> _STORED ROWS_:
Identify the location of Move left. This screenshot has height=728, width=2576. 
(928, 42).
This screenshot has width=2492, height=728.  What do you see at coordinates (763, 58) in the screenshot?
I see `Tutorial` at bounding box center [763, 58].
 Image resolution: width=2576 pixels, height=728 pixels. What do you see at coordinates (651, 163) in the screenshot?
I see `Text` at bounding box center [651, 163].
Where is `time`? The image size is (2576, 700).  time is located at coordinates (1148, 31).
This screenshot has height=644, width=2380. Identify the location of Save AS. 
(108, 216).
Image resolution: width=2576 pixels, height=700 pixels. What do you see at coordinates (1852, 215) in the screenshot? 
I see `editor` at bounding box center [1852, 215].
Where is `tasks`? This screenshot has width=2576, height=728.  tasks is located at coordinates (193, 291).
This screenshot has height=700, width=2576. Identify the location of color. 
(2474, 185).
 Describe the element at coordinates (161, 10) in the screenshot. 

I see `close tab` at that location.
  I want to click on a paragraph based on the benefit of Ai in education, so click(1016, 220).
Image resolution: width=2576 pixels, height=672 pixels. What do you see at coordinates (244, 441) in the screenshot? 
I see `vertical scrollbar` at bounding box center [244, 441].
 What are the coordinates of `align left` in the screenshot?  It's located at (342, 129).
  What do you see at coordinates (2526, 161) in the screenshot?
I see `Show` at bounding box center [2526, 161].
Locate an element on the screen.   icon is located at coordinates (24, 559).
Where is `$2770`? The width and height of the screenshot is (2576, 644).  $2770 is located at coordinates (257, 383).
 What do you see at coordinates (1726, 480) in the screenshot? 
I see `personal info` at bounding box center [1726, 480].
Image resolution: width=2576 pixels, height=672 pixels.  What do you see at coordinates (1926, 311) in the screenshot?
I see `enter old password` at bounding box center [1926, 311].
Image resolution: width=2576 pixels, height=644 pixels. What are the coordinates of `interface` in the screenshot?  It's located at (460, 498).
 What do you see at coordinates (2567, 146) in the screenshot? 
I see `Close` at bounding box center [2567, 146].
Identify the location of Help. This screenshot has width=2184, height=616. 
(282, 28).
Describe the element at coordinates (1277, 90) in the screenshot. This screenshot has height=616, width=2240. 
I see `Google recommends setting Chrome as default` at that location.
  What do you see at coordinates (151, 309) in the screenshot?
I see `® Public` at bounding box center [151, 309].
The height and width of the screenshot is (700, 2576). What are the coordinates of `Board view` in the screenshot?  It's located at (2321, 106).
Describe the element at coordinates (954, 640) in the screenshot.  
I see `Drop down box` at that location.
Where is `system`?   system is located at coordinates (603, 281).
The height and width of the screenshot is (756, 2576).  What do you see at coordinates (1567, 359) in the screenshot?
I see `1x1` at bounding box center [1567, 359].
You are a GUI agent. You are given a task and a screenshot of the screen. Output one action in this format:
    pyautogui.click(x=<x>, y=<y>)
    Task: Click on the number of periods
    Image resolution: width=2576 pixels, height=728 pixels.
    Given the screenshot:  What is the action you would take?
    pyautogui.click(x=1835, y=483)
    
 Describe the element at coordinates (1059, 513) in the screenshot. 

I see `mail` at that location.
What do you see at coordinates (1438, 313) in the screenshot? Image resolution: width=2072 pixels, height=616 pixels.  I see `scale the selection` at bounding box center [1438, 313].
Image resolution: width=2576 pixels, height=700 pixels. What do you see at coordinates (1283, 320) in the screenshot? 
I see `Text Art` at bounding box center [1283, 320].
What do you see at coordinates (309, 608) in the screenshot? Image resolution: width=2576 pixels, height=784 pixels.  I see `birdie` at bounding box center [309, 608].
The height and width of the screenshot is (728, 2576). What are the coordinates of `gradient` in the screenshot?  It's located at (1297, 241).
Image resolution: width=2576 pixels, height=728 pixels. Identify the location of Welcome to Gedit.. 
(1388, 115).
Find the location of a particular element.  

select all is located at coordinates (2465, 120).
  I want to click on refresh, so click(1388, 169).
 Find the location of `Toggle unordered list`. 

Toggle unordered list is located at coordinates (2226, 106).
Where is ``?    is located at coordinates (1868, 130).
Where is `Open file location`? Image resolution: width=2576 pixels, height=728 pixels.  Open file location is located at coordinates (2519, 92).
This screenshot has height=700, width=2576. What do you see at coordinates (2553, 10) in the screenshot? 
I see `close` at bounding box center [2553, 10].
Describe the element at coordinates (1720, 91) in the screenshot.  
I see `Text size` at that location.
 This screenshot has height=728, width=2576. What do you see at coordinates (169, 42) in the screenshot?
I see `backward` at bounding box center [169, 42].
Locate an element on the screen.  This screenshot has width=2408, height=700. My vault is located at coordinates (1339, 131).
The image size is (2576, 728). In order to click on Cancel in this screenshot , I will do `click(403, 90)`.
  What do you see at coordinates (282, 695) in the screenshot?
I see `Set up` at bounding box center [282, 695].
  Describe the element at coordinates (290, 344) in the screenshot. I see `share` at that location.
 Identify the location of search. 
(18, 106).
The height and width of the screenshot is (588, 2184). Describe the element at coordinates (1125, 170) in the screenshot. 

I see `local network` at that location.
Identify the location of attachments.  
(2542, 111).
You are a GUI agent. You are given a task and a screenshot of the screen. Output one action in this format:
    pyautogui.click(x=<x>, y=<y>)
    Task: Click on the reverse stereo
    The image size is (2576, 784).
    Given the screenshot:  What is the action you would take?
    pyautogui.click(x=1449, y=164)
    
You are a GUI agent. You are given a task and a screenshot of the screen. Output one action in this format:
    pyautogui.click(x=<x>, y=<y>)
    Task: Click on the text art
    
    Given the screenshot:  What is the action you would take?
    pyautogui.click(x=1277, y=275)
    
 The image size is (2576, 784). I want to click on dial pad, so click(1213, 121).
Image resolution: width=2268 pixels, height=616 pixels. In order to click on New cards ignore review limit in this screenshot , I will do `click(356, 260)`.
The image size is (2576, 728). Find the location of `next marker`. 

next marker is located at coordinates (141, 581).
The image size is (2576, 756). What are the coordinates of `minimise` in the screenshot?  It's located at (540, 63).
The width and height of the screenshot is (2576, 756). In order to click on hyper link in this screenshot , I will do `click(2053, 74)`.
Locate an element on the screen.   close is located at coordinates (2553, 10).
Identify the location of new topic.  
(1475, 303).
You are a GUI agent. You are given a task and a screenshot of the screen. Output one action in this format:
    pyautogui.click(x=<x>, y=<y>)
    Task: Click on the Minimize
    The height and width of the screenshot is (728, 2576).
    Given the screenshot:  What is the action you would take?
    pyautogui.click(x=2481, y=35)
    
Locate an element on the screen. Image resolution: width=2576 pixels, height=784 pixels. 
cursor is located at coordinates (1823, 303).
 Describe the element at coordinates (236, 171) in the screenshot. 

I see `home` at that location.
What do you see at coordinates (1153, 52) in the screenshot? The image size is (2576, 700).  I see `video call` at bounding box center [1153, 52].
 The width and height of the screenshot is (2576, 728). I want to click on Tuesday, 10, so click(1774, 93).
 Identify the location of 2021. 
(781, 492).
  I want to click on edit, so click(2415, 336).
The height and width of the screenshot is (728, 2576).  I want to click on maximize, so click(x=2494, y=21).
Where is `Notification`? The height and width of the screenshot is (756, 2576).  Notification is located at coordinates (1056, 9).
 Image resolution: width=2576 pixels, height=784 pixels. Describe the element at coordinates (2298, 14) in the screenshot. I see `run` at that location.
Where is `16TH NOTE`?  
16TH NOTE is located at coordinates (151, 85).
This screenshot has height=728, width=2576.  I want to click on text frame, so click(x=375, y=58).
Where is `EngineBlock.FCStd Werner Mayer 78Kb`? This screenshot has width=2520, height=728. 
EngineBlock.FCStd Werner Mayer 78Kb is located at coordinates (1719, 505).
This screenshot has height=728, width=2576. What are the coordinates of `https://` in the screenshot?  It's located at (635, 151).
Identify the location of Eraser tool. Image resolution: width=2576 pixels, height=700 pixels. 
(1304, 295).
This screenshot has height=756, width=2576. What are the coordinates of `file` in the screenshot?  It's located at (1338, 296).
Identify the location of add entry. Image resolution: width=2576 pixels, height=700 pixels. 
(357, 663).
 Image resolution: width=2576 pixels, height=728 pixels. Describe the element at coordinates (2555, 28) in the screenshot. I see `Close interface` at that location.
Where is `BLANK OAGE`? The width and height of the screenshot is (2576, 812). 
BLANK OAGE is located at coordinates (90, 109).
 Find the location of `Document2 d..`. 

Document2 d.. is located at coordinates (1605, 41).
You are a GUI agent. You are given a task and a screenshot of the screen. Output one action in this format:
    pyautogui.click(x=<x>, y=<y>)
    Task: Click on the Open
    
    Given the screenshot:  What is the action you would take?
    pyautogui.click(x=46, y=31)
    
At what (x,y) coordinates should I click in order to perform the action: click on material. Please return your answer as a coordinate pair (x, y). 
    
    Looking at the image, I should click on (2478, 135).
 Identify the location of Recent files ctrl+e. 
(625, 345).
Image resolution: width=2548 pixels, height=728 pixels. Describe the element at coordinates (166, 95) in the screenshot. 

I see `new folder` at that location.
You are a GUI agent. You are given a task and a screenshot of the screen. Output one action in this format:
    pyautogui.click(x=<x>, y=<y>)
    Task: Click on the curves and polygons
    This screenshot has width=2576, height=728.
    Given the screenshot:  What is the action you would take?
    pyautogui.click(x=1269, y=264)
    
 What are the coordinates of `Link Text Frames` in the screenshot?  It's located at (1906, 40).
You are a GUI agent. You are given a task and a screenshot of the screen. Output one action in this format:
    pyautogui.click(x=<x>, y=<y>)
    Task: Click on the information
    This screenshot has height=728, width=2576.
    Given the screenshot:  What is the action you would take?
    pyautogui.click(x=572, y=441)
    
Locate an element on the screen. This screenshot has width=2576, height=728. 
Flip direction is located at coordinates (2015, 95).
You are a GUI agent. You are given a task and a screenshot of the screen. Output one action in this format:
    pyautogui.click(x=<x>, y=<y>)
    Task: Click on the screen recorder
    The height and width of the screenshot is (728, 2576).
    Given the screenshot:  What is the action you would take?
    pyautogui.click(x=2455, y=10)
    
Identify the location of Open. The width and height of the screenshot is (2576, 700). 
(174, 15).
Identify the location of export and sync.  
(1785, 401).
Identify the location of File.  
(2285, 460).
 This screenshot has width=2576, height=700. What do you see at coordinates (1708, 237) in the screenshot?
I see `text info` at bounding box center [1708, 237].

> _WORK TO BE COMPLETED_: Reproduce the records from the line with "coordinates (1148, 31)." up to and including the line with "recommends setting Chrome", substituting "Display resolution" for "Image resolution" and leaving everything else unchanged.

> _EXERCISE RESPONSE_:
Where is `time`? The image size is (2576, 700).  time is located at coordinates (1148, 31).
This screenshot has height=644, width=2380. Identify the location of Save AS. 
(108, 216).
Display resolution: width=2576 pixels, height=700 pixels. What do you see at coordinates (1852, 215) in the screenshot? 
I see `editor` at bounding box center [1852, 215].
Where is `tasks`? This screenshot has width=2576, height=728.  tasks is located at coordinates (193, 291).
This screenshot has height=700, width=2576. Identify the location of color. 
(2474, 185).
 Describe the element at coordinates (161, 10) in the screenshot. 

I see `close tab` at that location.
  I want to click on a paragraph based on the benefit of Ai in education, so click(1016, 220).
Display resolution: width=2576 pixels, height=672 pixels. What do you see at coordinates (244, 441) in the screenshot? 
I see `vertical scrollbar` at bounding box center [244, 441].
 What are the coordinates of `align left` in the screenshot?  It's located at (342, 129).
  What do you see at coordinates (2526, 161) in the screenshot?
I see `Show` at bounding box center [2526, 161].
Locate an element on the screen.   icon is located at coordinates (24, 559).
Where is `$2770`? The width and height of the screenshot is (2576, 644).  $2770 is located at coordinates (257, 383).
 What do you see at coordinates (1726, 480) in the screenshot? 
I see `personal info` at bounding box center [1726, 480].
Display resolution: width=2576 pixels, height=672 pixels.  What do you see at coordinates (1926, 311) in the screenshot?
I see `enter old password` at bounding box center [1926, 311].
Display resolution: width=2576 pixels, height=644 pixels. What are the coordinates of `interface` in the screenshot?  It's located at (460, 498).
 What do you see at coordinates (2567, 146) in the screenshot? 
I see `Close` at bounding box center [2567, 146].
Identify the location of Help. This screenshot has width=2184, height=616. 
(282, 28).
Describe the element at coordinates (1277, 90) in the screenshot. This screenshot has height=616, width=2240. 
I see `Google recommends setting Chrome as default` at that location.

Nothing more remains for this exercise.